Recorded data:
* * * * * * * * *
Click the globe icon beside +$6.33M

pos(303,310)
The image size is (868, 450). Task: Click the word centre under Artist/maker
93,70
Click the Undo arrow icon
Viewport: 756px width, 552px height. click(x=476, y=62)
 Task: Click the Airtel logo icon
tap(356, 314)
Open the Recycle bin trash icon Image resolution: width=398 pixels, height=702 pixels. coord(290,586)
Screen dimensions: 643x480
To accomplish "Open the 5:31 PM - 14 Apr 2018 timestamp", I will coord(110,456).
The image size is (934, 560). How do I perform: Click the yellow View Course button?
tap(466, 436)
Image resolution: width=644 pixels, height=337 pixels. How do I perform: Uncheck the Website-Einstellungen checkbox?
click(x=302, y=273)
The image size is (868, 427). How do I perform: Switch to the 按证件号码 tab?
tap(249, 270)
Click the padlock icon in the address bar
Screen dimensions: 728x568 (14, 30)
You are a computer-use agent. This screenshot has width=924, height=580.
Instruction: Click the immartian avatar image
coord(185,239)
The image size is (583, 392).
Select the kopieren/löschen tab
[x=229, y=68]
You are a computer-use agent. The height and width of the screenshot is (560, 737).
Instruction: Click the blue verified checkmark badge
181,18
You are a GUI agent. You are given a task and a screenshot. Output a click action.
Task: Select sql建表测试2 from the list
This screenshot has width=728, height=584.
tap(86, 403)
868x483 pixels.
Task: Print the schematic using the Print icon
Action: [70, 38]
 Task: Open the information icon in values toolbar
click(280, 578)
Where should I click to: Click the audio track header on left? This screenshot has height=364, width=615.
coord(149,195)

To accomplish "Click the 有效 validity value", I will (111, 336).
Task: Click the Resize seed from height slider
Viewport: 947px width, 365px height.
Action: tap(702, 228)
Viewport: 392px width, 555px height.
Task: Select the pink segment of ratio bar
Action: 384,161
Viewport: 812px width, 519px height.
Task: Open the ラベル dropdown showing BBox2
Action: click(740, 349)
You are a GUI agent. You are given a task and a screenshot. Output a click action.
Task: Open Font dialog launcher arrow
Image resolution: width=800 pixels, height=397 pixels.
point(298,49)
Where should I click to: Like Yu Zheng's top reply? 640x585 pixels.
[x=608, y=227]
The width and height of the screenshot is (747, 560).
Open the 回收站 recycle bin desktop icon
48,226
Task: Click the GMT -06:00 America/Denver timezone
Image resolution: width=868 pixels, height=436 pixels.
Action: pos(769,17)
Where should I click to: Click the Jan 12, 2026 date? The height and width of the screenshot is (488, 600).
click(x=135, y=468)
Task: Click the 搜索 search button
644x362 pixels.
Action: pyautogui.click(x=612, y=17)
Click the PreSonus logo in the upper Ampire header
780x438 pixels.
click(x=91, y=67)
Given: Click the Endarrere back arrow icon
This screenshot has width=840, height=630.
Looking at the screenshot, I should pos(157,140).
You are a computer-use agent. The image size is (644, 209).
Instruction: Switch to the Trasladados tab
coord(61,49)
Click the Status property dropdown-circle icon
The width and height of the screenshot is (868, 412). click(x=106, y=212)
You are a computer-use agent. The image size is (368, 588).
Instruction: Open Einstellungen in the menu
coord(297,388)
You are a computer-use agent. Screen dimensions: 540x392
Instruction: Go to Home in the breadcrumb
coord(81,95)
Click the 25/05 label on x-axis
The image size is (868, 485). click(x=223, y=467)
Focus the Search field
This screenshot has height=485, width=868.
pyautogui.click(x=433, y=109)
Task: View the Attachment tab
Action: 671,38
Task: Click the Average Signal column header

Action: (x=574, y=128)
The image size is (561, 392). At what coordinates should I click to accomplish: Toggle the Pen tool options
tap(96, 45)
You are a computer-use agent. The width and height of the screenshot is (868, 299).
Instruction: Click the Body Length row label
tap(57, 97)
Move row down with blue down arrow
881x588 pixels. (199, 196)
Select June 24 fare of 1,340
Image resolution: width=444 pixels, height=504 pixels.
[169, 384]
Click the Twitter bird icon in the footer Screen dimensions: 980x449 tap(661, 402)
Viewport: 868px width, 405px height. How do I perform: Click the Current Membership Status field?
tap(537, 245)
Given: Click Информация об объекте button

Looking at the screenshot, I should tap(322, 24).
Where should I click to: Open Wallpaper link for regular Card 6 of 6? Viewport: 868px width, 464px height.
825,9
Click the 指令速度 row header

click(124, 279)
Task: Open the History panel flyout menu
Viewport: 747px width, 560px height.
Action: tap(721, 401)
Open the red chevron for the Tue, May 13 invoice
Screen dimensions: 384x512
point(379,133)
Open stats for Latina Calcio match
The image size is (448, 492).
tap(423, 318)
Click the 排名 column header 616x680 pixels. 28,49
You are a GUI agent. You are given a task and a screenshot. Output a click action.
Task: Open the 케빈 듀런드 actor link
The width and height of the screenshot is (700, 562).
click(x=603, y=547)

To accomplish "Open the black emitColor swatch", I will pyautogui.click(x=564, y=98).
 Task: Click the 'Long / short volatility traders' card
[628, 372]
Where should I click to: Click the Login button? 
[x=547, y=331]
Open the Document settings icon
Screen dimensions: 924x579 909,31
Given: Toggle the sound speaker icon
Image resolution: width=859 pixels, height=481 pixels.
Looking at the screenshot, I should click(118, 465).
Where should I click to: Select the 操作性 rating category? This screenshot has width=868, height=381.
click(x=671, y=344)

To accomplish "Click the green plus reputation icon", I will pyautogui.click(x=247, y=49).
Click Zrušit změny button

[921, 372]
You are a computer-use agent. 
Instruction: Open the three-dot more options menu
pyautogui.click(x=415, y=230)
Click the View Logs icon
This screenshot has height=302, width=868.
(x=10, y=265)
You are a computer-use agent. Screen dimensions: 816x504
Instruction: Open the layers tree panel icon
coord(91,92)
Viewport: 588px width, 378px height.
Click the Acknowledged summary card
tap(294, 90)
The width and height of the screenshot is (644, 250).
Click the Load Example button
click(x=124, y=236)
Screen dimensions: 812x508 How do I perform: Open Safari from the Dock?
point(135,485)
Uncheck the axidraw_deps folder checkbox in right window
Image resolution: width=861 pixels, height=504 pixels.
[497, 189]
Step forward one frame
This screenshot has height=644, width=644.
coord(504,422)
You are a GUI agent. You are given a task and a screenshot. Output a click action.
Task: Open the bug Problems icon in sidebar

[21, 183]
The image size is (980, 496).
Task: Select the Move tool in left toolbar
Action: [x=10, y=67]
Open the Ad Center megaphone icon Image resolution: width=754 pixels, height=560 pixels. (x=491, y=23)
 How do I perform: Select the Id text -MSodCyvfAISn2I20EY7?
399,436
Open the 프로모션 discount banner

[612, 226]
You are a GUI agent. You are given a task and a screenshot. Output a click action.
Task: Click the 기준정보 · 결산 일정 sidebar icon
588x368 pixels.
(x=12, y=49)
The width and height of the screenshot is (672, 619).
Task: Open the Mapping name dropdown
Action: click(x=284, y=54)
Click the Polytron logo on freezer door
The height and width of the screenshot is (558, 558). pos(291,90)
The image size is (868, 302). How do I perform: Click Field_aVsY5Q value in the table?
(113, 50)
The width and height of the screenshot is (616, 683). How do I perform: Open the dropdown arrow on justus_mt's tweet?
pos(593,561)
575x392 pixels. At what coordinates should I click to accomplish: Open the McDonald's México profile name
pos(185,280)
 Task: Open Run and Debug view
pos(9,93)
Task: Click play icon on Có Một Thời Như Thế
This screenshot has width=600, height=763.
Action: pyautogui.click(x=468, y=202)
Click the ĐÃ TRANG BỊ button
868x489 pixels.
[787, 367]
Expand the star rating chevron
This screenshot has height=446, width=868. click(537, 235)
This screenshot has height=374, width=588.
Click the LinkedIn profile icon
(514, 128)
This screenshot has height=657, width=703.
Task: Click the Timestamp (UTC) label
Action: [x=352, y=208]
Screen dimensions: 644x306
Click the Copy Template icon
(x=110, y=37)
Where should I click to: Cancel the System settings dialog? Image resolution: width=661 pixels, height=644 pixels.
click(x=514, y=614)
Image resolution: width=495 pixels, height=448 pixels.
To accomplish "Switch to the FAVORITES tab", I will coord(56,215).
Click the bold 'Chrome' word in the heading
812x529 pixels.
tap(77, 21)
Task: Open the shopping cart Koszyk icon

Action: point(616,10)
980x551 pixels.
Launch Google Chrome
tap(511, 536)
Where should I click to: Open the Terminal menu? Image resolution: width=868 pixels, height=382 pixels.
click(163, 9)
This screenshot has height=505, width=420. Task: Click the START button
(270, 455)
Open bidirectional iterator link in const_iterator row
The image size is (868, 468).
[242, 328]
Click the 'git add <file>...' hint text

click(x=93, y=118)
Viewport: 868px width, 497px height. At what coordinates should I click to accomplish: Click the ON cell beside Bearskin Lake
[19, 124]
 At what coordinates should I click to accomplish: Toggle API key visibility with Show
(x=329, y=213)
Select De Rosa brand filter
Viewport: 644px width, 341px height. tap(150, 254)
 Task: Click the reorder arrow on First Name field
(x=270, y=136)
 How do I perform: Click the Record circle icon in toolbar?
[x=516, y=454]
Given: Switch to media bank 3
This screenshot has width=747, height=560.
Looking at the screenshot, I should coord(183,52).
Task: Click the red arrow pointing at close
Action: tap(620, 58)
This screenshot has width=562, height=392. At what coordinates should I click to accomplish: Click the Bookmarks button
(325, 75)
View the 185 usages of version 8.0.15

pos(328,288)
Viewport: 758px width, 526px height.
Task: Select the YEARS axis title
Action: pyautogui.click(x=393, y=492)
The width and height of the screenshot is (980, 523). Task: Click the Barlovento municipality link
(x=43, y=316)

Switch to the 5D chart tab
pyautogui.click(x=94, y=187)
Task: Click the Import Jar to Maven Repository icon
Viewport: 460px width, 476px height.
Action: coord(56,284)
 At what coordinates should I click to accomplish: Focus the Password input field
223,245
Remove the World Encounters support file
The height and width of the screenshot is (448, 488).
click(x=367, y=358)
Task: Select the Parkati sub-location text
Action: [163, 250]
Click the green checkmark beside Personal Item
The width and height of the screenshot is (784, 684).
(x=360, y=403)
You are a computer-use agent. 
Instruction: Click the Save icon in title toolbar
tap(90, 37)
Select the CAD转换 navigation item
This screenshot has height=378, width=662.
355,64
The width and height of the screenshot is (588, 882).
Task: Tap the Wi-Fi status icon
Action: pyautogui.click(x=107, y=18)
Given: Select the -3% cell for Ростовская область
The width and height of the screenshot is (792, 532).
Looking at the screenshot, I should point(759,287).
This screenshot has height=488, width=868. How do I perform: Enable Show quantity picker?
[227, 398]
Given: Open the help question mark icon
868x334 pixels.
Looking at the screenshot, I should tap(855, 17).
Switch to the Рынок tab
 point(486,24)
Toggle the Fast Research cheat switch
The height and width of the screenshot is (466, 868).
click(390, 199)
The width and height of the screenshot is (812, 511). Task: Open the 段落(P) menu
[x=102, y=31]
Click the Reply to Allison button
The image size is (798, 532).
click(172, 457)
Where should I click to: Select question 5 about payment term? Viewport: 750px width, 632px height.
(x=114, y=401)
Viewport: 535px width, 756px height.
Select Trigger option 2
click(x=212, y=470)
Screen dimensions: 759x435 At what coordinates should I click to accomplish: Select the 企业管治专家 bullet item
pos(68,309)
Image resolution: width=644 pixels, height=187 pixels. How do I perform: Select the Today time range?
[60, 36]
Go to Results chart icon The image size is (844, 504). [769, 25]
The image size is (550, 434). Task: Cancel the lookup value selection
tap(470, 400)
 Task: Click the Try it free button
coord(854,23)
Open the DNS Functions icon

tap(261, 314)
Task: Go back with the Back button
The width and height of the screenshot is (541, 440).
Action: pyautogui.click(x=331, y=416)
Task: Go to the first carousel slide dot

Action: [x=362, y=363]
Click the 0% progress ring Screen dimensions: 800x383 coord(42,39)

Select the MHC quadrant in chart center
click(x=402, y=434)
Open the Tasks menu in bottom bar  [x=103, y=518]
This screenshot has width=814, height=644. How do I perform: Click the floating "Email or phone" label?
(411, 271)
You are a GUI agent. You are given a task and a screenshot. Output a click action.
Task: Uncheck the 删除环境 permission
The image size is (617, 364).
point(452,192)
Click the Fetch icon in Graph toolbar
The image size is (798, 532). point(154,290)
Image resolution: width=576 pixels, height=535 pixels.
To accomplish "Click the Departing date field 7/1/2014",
* * * * * * * * *
TASK OBJECTIVE:
In the records above, find every line with the word "back" and copy it.

WRITTEN ANSWER:
Given: Click the Endarrere back arrow icon
Task: Go back with the Back button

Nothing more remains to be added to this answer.